Innanzitutto   la   preghiera   viene   indicata   come   «scuola   della   speranza».   Questo   è   certamente

importante, ma la preghiera è allo stesso tempo anche la scuola della fede. Che cosa aggiunge la

fede alla preghiera? Il vegliare.

La chiamata alla preghiera nel Nuovo Testamento è sempre collegata con il richiamo al risveglio.

Nella tentazione nell’orto del Getsemani, ai discepoli che dormono Gesù chiede soltanto: «Non

potete vegliare un’ora con me?» (Marco, 14, 34). «Vegliate e pregate, affinché non cadiate in

tentazione». La preghiera è sempre collegata con il risveglio per il mondo di Dio e il risveglio di

tutti i sensi. Essere svegli e attenti, vegliare ed attendere, vegliare e vedere sono sempre correlati

alla fede cristiana nel Messia.

Pregando noi ascoltiamo e parliamo, stando svegli apriamo gli occhi e tutti i sensi alla venuta del

Signore nella nostra vita e nel mondo.

La preghiera con Cristo fa parte della spiritualità dei sensi vigili, affinché possiamo «vedere» Cristo

nei poveri, nei malati e nei prigionieri (Matteo 25, 37). La veglia è il luogo di apprendimento della

speranza.

Come secondo luogo della speranza vengono indicati l’«agire e soffrire della speranza». Questo è


       
certamente corretto, ma si tratta sempre dell’agire e soffrire della resistenza contro i vizi dell’uomo

e le forze della morte. «Resistere», scrisse Marie Durand nel Tour de la Constance a Aigues-Mortes,

dove fu incarcerata per 38 anni per la sua fede evangelica. Non tutte le sofferenze sono sofferenze

piene di speranza. La partecipazione alla sofferenza di Dio nel mondo è la sofferenza messianica: se

soffriamo come Cristo, risorgeremo con Lui.

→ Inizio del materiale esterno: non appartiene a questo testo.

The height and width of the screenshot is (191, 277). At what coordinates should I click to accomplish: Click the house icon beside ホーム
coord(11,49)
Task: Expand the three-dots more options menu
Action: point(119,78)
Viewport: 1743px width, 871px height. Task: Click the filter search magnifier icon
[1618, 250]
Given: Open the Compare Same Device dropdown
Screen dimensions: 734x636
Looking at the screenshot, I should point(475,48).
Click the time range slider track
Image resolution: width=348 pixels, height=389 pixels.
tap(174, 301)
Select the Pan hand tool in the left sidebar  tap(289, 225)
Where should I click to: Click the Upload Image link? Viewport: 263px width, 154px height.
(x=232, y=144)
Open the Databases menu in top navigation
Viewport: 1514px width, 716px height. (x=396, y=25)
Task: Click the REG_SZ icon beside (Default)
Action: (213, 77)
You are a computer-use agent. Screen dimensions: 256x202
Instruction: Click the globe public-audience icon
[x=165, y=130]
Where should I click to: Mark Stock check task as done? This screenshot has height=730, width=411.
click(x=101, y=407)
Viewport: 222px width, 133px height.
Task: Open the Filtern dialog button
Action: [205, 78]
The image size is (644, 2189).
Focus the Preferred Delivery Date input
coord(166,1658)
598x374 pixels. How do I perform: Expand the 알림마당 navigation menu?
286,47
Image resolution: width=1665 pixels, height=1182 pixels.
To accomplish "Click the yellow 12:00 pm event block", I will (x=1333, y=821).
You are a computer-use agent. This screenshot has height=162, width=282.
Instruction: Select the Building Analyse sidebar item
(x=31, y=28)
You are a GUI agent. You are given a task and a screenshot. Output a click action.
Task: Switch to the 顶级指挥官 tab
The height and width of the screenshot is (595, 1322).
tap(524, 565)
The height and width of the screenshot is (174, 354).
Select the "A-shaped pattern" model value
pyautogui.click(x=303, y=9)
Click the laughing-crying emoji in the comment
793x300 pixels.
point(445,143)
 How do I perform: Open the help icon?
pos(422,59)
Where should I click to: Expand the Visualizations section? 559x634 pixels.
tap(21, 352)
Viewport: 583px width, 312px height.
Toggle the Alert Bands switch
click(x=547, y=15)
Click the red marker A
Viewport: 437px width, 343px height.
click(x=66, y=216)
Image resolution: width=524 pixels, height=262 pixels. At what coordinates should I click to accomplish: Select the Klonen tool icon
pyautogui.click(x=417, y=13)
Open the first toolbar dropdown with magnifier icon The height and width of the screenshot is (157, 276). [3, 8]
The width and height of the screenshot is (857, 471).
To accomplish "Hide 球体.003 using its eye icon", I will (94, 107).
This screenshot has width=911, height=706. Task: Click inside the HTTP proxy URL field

L’Enciclica   cita   infine   anche   il   «Giudizio   come   luogo   di   apprendimento   e   di   esercizio   della

speranza». Anche questo non è certo sbagliato, ma vorrei riportare lo sguardo dalla fine all’inizio.

Il luogo di origine della speranza è la nascita, non la morte. La nascita di una nuova vita è motivo di

grande speranza. E quando i morti sono risorti, entrano nella realizzata speranza di vita. Il luogo di

apprendimento della speranza nella vita è pertanto il poter iniziare e il nuovo inizio, la vera libertà. I

sensi risvegliati dalla speranza e la ragione da essa illuminata esplorano le possibilità che si aprono

a noi ad ogni nuovo inizio. Al senso di realtà dell’amore, la speranza affianca il senso di possibilità

del cambiamento.

Chi è secondo la tradizione biblica il Dio della Speranza?

Papa Benedetto XVI chiude con un inno a Maria, la serva umile e fedele del Signore, divenuta

madre di tutti i fedeli, e la chiama «Madre della Speranza». Ma nella Bibbia c’è anche l’altra Maria,

che gioisce di Dio, del suo Redentore:

 

Ha spiegato la potenza del suo braccio,

ha disperso i superbi nei pensieri del loro cuore;

ha rovesciato i potenti dai troni,

ha innalzato gli umili;

ha colmato di beni gli affamati,

ha rimandato i ricchi a mani vuote (Lc 1, 48-54)

 

Essa riprende il canto di Anna (2 Sam 22) lodando il Dio rivoluzionario dei Profeti, che Martin

Luther King ha citato nel suo sogno del 1963 a Washington:

 

Preparate la via del Signore.

Ogni valle sia colmata,

ogni monte e colle siano abbassati;

il terreno accidentato si trasformi in piano

e quello scosceso in pianura.

Allora si rivelerà la gloria del Signore

e ogni uomo la vedrà (Is. 40, 3-5).

 

Paolo vede questo Dio operare nella comunità di Cristo:

 

Dio ha scelto ciò che nel mondo è debole per confondere i forti,

Dio ha scelto ciò che nel mondo è ignobile e disprezzato

e ciò che è nulla per ridurre a nulla le cose che sono,

Chi si vanta si vanti nel Signore (1 Cor. 1, 26)

 

Il Dio, che rende giustizia a coloro che soffrono la potenza, il Dio che ha risvegliato il Gesù

        umiliato e crocifisso, questo è il Dio della Speranza per Maria, per i Profeti e per gli Apostoli.